Supplied material START
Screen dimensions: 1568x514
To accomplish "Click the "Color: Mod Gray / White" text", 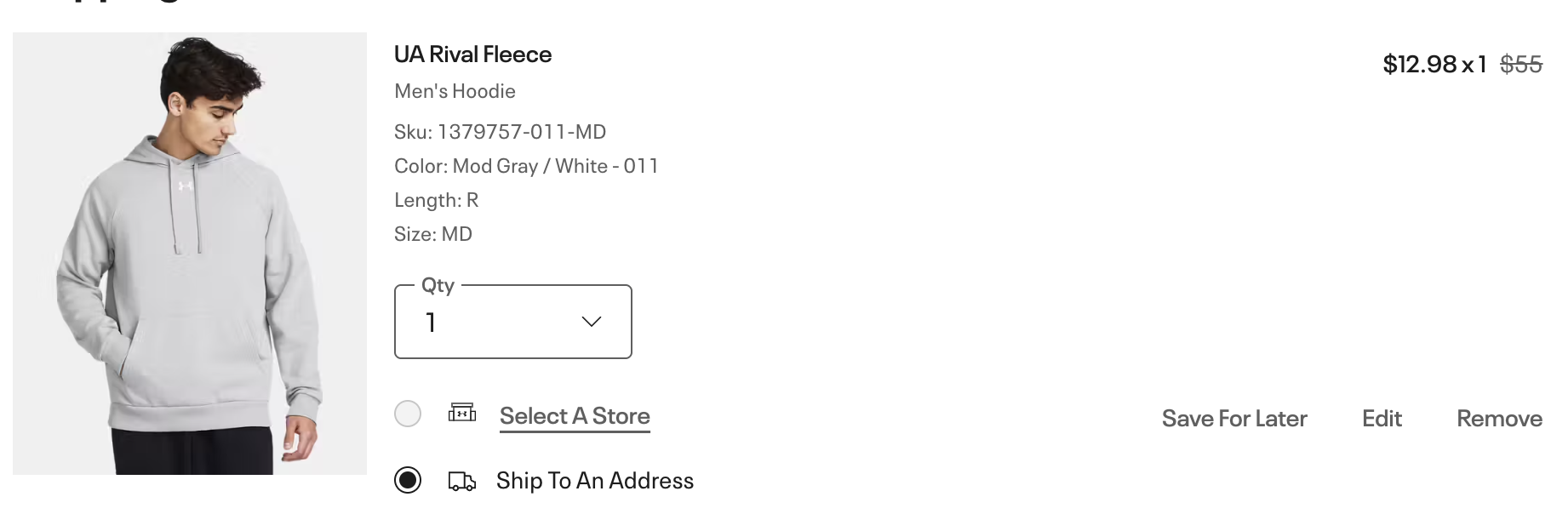I will (526, 166).
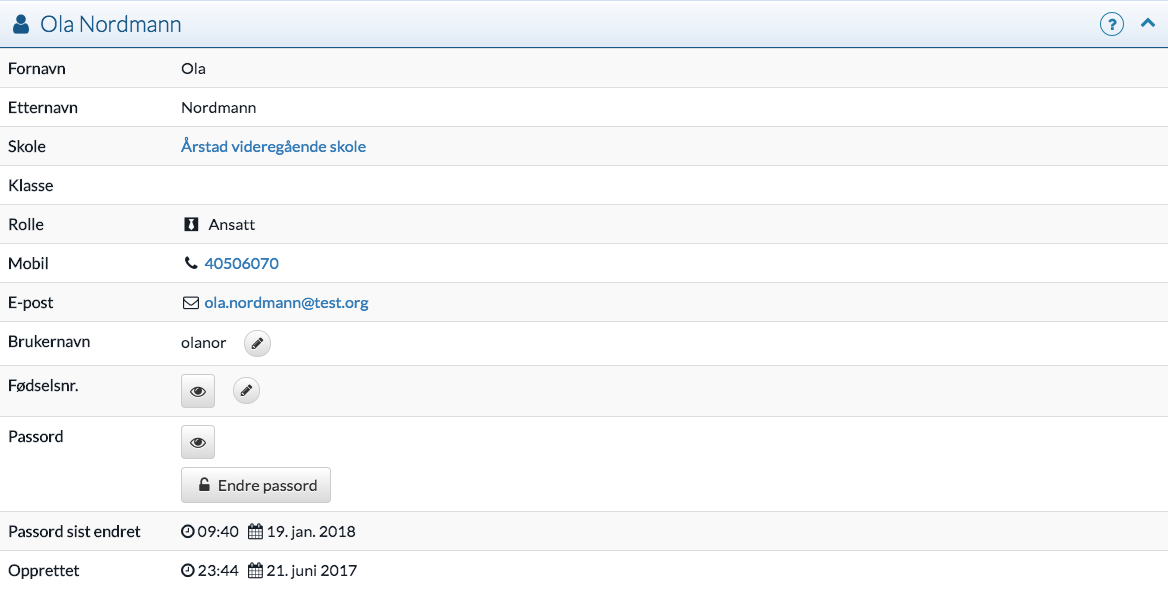Click the Ola Nordmann panel title
This screenshot has height=590, width=1168.
click(x=111, y=24)
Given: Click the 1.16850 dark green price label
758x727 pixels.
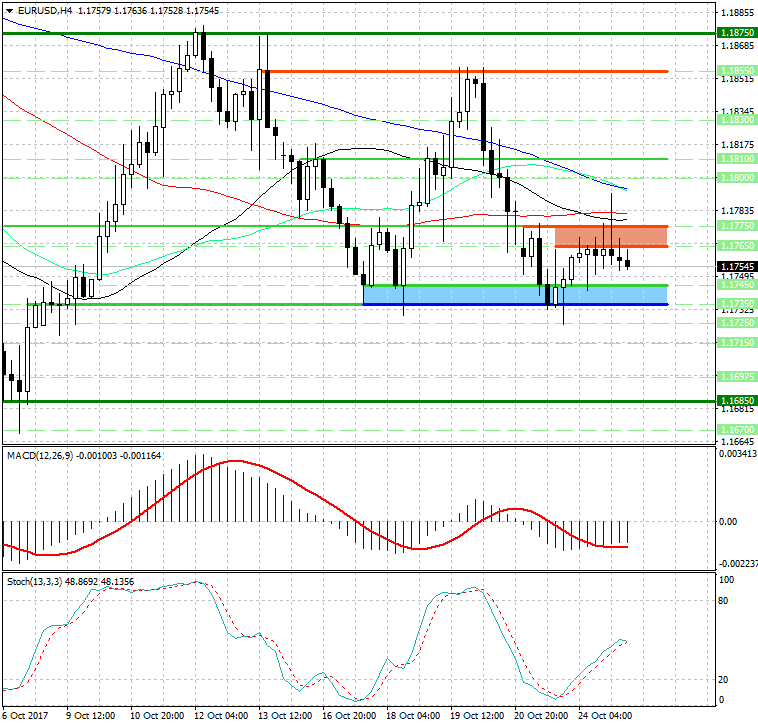Looking at the screenshot, I should [x=736, y=399].
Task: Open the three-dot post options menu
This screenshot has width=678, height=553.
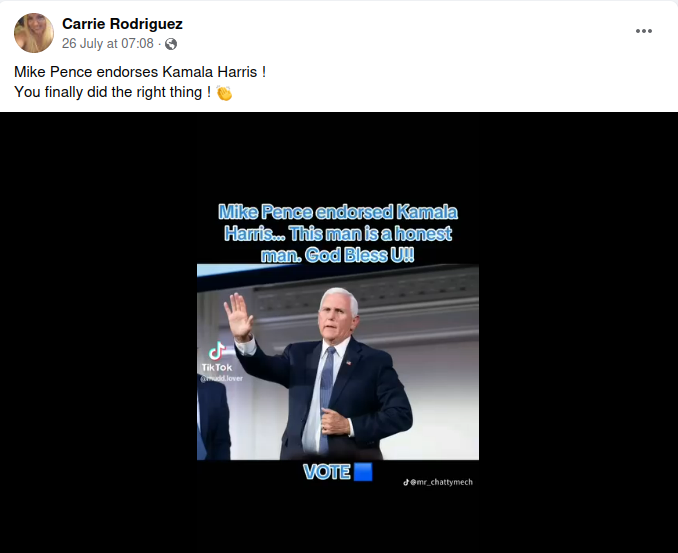Action: click(x=643, y=31)
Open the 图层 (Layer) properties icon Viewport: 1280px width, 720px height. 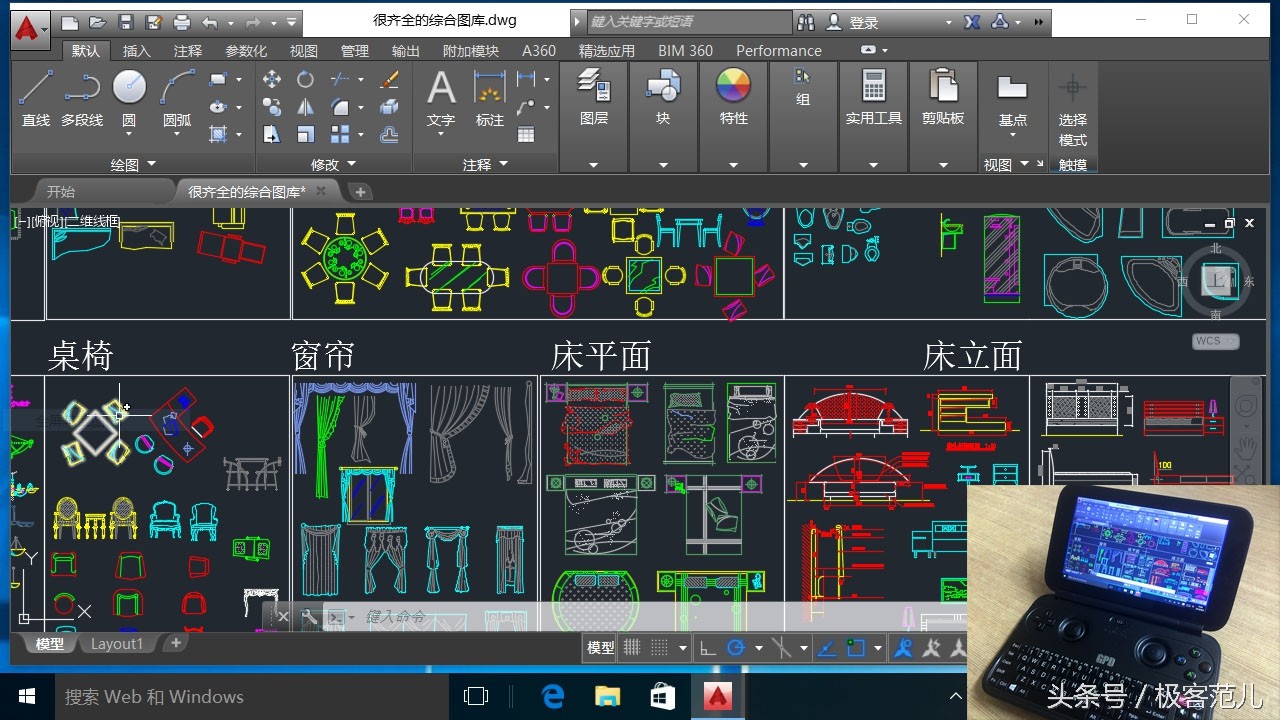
Supplied material END
Beginning at the line with "This screenshot has width=678, height=553.", reproduce each line exactly through the last line of the records above, with pictures left out.

This screenshot has width=678, height=553.
Action: click(x=643, y=31)
Open the 图层 (Layer) properties icon Viewport: 1280px width, 720px height. 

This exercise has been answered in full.